The project will be a boost to Kenya’s plans for tapping renewable energy to raise capacity beyond the current total of 1,600 MW.
Spanish firm Iberdrola Engineering announced last month that it had signed an agreement worth Sh9.7 billion (€85 million) for the construction of the Kinangop wind farm.
According to the Iberdrola statement, the project will be owned by the Macquarie and Old Mutual sponsored African Infrastructure Investment Fund II and the Norwegian Investment Fund for Developing Countries (Norfund), with South African Standard Bank acting as Mandated Lead Arranger for the deal.
“The Iberdrola subsidiary will handle engineering, procurement, construction and commissioning.
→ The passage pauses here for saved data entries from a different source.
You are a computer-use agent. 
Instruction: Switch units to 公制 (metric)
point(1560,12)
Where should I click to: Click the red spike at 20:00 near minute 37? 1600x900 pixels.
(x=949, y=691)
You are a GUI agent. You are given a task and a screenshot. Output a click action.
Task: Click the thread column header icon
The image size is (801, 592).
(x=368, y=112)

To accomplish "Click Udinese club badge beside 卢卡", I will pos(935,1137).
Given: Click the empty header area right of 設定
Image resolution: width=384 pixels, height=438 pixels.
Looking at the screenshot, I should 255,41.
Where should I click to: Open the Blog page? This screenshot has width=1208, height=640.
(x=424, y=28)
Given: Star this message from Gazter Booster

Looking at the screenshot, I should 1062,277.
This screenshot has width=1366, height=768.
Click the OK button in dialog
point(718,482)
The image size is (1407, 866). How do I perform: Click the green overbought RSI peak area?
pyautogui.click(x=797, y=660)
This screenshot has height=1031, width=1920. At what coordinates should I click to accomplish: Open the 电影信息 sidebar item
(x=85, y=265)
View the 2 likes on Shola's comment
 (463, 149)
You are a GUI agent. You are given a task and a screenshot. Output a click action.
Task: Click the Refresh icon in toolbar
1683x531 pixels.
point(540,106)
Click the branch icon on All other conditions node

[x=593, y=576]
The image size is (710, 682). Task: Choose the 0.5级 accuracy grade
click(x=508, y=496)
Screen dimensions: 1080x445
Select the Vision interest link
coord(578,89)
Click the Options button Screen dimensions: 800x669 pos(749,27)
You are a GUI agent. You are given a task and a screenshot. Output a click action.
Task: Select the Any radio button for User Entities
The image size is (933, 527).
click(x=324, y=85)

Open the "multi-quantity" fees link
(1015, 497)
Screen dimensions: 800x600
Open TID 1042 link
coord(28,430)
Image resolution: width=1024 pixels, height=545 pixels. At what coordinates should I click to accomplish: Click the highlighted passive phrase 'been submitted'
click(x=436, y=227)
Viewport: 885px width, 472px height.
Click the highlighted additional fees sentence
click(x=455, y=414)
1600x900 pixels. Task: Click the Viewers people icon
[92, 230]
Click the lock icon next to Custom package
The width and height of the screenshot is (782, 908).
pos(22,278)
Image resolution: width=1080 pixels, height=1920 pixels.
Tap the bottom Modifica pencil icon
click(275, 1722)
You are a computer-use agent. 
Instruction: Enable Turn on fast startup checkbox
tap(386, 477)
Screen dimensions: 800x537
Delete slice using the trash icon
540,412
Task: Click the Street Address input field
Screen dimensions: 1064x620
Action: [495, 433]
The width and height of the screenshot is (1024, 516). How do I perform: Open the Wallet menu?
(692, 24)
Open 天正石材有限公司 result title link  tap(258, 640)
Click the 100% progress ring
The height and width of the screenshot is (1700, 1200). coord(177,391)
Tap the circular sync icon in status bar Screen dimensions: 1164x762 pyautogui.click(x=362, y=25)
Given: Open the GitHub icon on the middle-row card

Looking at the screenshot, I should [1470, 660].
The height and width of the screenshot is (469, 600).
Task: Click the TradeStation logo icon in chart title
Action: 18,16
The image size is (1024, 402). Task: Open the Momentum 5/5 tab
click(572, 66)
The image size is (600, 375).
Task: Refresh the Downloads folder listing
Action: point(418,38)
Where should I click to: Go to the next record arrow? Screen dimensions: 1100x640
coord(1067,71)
The project will have a total of 38 wind turbines manufactured by General Electric.
‘‘The hubs for each 1.6MW wind turbine will stand almost 80 metres and have a rotor diameter spanning 82.5 metres,” said Iberdrola.
As the lead financial arranger for the project, Standard Bank Group (and its subsidiary CfC Stanbic Bank) announced on October 3 that it had underwritten a Sh7.65 billion ($90 million) debt deal with Aeolus Kenya.
According to Kwame Parker, Standard Bank Group’s East Africa Head of Debt Solutions and Infrastructure Finance, the transaction will be fully funded through a combination of debt and equity.
In addition to Standard Bank’s $90 million debt deal, two international partners in the deal, likely Norway’s Norfund and GE, are expected to provide $60 million (Sh5.1 billion) in the form of equity funding.
GE is likely to contribute a maximum of Sh3.5 billion for financing the project in line with its current policy of contributing between Sh1.7 billion ($20 million) and Sh3.5 billion ($40 million) for power ventures in Kenya.
GE’s plan is to take up equity or shareholding of between five and 10 per cent in similar power projects in the region.
The company is also participating in the Sh14 billion ($160 million) Kipeto wind project in Ngong, slated to produce 100MW.
GE expects to take up equity of about $16 billion or 10 per cent of the total worth of the project.